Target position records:

::::::::::

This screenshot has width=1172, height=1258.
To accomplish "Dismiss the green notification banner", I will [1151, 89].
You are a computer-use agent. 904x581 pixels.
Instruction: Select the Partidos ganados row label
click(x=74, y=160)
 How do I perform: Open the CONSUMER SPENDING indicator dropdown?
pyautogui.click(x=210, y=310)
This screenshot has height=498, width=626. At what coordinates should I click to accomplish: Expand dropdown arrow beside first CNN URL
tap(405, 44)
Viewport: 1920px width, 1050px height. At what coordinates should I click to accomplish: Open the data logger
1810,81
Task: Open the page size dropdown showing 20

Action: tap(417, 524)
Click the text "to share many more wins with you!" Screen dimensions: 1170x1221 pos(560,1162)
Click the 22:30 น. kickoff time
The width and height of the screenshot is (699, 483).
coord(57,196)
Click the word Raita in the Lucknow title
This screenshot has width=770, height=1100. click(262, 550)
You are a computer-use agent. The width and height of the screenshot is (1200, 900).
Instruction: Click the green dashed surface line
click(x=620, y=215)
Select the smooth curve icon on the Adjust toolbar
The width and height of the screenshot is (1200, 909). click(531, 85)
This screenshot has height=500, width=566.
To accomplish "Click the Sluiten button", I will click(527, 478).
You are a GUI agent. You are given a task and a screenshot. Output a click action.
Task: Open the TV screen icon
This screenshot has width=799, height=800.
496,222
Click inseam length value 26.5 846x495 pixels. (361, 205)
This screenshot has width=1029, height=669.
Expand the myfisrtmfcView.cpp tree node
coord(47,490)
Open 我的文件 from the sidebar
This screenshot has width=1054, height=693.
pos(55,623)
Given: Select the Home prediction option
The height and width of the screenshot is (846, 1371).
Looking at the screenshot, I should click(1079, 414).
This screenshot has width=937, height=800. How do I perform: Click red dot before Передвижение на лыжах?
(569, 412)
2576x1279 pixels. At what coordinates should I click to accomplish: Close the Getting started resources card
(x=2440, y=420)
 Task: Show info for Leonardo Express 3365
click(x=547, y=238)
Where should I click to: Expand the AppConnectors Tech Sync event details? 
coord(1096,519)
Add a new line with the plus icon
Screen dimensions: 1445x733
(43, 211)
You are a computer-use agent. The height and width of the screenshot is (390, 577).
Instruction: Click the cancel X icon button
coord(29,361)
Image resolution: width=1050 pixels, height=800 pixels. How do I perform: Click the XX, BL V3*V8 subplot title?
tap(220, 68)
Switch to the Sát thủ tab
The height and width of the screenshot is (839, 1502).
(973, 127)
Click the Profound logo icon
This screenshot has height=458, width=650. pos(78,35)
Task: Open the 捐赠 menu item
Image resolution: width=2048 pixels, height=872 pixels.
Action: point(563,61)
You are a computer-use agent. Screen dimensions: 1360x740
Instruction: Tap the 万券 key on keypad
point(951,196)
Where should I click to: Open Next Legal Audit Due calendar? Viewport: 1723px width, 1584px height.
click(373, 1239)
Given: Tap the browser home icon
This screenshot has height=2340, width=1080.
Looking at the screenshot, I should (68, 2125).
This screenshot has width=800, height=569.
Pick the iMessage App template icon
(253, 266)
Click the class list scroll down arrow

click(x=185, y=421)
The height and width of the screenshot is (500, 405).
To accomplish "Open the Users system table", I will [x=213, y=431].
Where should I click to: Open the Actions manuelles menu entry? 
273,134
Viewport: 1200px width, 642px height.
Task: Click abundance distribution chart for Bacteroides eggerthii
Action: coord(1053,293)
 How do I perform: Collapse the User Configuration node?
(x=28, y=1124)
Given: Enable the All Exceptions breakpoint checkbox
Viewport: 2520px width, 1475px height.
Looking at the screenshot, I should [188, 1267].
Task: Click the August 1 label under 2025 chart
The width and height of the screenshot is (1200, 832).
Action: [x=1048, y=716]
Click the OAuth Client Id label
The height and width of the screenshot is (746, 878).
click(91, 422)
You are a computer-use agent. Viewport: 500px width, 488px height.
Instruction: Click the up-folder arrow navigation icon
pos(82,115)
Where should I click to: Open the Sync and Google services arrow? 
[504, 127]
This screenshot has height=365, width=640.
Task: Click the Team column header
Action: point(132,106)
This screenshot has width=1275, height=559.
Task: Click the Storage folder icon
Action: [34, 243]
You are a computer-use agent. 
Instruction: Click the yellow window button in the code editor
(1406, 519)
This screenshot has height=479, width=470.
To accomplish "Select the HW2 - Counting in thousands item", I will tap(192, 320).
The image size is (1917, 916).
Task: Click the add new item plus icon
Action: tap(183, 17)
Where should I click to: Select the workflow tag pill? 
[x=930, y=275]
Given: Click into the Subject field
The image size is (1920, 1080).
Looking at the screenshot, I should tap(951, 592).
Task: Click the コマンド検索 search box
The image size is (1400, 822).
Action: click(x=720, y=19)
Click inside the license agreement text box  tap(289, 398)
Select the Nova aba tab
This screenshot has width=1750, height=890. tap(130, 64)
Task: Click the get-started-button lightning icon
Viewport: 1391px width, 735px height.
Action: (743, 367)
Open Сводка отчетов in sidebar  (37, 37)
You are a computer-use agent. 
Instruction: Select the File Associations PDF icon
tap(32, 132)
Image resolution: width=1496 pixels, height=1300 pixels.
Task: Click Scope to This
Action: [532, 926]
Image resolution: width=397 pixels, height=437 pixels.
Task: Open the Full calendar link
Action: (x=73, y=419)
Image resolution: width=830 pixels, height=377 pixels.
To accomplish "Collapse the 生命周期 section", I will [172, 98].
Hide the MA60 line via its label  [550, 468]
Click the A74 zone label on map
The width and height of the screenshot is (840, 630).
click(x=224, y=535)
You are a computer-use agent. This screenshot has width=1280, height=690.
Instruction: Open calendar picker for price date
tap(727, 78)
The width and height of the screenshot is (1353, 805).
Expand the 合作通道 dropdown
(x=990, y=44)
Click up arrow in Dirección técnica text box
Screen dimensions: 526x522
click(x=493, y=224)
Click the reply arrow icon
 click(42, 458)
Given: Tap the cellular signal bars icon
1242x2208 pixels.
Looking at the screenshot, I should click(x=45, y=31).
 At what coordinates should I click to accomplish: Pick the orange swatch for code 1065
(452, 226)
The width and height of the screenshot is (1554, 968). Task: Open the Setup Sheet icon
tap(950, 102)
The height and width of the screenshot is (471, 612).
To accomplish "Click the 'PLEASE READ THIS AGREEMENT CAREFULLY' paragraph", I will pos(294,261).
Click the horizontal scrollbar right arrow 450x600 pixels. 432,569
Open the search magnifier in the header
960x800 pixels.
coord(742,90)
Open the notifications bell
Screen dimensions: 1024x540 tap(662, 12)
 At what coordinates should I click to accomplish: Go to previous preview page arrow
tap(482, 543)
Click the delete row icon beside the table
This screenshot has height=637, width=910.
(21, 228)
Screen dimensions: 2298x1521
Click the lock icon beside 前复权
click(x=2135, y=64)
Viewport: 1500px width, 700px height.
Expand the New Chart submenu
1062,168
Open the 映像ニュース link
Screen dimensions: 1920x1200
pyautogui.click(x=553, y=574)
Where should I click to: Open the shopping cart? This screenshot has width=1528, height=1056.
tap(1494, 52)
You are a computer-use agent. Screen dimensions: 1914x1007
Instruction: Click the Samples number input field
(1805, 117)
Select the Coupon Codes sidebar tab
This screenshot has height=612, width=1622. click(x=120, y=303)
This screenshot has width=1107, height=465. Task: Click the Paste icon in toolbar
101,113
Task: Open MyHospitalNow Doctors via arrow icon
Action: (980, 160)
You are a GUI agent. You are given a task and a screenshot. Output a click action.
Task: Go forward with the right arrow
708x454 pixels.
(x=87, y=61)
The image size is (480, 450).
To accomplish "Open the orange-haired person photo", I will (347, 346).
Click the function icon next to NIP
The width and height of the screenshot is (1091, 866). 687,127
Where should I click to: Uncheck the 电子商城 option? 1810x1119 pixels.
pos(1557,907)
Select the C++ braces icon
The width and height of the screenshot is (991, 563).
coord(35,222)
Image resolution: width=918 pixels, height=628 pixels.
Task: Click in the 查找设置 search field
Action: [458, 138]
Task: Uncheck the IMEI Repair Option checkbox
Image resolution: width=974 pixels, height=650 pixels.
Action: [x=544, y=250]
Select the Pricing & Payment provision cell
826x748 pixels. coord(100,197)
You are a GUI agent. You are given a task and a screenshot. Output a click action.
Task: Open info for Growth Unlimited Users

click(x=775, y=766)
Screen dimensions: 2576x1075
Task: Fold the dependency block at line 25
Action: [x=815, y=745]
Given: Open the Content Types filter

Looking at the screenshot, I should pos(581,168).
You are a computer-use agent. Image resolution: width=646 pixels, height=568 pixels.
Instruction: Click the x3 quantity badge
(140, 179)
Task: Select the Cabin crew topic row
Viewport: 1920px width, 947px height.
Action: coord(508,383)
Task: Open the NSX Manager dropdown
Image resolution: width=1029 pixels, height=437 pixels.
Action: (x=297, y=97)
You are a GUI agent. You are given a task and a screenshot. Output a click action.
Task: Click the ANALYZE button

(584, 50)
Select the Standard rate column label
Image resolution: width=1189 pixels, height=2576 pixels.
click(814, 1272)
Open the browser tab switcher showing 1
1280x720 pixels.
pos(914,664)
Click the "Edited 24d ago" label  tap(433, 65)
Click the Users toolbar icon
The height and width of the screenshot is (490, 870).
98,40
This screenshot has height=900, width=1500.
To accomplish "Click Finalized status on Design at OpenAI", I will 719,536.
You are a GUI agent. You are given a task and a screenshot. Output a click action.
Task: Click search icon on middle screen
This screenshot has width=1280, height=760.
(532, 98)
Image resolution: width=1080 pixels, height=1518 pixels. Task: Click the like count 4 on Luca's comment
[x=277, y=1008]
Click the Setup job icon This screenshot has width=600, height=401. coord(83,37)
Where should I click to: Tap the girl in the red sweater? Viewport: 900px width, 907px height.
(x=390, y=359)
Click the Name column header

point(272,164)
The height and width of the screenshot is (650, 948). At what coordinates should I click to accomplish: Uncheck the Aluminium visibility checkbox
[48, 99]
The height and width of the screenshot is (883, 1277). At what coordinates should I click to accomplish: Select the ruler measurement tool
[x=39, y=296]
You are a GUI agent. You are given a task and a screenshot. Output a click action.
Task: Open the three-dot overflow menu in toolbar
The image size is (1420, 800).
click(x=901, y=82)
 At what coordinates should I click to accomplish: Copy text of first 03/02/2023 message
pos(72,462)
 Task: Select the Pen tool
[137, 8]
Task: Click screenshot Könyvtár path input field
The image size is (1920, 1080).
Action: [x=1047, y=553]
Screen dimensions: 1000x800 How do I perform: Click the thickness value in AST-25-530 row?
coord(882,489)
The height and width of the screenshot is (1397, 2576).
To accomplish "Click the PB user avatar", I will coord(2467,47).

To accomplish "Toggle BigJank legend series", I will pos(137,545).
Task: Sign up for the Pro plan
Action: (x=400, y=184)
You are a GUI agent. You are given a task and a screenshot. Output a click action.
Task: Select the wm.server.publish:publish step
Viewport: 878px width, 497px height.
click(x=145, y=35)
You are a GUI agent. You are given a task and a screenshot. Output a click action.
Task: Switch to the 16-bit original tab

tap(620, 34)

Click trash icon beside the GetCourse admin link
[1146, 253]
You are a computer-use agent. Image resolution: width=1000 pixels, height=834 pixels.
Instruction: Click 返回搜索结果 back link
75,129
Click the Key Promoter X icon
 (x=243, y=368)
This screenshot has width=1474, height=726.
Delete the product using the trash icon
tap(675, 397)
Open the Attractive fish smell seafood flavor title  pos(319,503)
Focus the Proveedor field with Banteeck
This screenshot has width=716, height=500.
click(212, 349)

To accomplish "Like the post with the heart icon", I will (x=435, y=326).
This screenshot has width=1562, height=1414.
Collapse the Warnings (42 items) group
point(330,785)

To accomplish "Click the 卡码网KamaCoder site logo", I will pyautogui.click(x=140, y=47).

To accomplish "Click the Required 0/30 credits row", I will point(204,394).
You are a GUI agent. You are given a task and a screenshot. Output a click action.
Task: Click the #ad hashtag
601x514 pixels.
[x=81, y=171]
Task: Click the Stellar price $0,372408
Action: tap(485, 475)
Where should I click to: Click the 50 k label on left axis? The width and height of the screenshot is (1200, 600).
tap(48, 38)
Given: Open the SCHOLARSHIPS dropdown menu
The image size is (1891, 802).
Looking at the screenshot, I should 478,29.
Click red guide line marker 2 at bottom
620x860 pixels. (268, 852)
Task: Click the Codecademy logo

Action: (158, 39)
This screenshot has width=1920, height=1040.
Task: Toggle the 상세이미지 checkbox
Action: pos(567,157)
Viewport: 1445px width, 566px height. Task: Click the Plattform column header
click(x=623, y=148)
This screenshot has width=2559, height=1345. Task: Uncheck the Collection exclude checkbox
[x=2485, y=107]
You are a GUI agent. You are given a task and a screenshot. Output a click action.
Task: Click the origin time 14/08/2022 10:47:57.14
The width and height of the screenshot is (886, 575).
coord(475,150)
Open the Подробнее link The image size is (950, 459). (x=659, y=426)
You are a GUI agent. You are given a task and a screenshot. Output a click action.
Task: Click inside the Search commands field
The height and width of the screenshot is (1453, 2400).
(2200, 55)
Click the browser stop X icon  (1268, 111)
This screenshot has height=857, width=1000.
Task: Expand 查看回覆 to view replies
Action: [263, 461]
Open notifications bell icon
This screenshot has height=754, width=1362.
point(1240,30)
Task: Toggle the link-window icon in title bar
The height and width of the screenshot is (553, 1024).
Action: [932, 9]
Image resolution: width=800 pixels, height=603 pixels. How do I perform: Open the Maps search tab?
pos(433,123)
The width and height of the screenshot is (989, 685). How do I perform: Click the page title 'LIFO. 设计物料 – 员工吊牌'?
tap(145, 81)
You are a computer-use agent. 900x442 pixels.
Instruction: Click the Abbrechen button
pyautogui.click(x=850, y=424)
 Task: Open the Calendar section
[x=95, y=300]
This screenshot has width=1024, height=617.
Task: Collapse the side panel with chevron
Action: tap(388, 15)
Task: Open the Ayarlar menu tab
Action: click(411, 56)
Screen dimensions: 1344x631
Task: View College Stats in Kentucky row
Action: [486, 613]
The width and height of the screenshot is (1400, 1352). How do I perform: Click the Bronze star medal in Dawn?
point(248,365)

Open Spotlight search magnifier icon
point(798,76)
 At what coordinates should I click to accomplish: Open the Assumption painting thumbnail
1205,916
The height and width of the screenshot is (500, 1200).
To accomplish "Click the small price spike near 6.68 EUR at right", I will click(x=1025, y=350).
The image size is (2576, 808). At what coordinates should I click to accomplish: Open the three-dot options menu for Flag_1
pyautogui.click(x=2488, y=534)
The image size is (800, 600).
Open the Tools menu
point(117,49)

::::::::::

__STATED EXERCISE__
Copy out the entries without any changes, beginning with the line containing "I will point(204,394)." and continuing through the line containing "[x=2485, y=107]".

__CORRECT RESPONSE__
To accomplish "Click the Required 0/30 credits row", I will point(204,394).
You are a GUI agent. You are given a task and a screenshot. Output a click action.
Task: Click the #ad hashtag
601x514 pixels.
[x=81, y=171]
Task: Click the Stellar price $0,372408
Action: tap(485, 475)
Where should I click to: Click the 50 k label on left axis? The width and height of the screenshot is (1200, 600).
tap(48, 38)
Given: Open the SCHOLARSHIPS dropdown menu
The image size is (1891, 802).
Looking at the screenshot, I should 478,29.
Click red guide line marker 2 at bottom
620x860 pixels. (268, 852)
Task: Click the Codecademy logo

Action: (158, 39)
This screenshot has width=1920, height=1040.
Task: Toggle the 상세이미지 checkbox
Action: pos(567,157)
Viewport: 1445px width, 566px height. Task: Click the Plattform column header
click(x=623, y=148)
This screenshot has width=2559, height=1345. Task: Uncheck the Collection exclude checkbox
[x=2485, y=107]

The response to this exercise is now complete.